Sayangnya peningkatan produksi rokok di Indonesia tidak memberikan pengaruh besar bagi buruh industri pengolahan tembakau. Berdasarkan data Badan Pusat Statistik (BPS), rata-rata upah nominal dan indeks upah rill buruh industri pengolahan tembakau dibawah mandor hanya Rp. 1.330.000 per bulan pada bulan Desember 2014.

Faktanya nomilnal upah tersebut adalah yang tertinggi selama tujuh bulan terakhir, namun terendah dibandingkan upah nominal dan indeks upah rill industri pengolahan lainnya. "Ironis setiap tahun produksi rokok sangat tinggi. Namun pekerja rokok mendapat upah paling kecil," tegas Hasbullah dalam diskusi publik bertema "Tembakau Dalam Kondisi Cukai" di Menara Peninsula Hotel, Jakarta Barat, Senin, (12/10).

Berdasarkan data BPS, naiknya produksi rokok di Indonesia juga ikut meningkatkan impor tembakau. Di mana tahun 2010 angka impor tembakau dan cengkeh mencapai sekitar US$ 350juta. Jika dipersentasekan berada di level 72,5 persen, atau naik sebanyak 55,9 persen dibandingkan tahun 2000 yang mencapai sekitar US$ 110juta, atau yang hanya berada di level 16,6 persen.

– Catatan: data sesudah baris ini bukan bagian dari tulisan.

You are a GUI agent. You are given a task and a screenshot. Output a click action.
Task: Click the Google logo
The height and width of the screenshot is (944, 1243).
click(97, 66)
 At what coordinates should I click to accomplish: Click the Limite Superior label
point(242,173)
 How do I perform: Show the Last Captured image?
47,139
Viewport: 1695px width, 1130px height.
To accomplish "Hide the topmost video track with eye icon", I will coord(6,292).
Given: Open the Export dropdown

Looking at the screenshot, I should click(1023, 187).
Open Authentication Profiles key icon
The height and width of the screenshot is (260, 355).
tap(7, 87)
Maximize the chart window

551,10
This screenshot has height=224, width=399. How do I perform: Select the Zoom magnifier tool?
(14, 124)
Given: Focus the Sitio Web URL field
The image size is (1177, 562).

Sementara itu, berdasarkan data dari Kementerian Keuangan RI, kenaikan cukai ternyata ikut menggerek naiknya penjualan PT HM Sampoerna (Tbk). Di mana penjualan PT HM Sampoerna Tbk mengalami kenaikan 8 kali lipat menjadi Rp 80 juta selama 9 tahun terakhir. Meskipun secara realisasi target penerimaan cukai tidak pernah terpenuhi.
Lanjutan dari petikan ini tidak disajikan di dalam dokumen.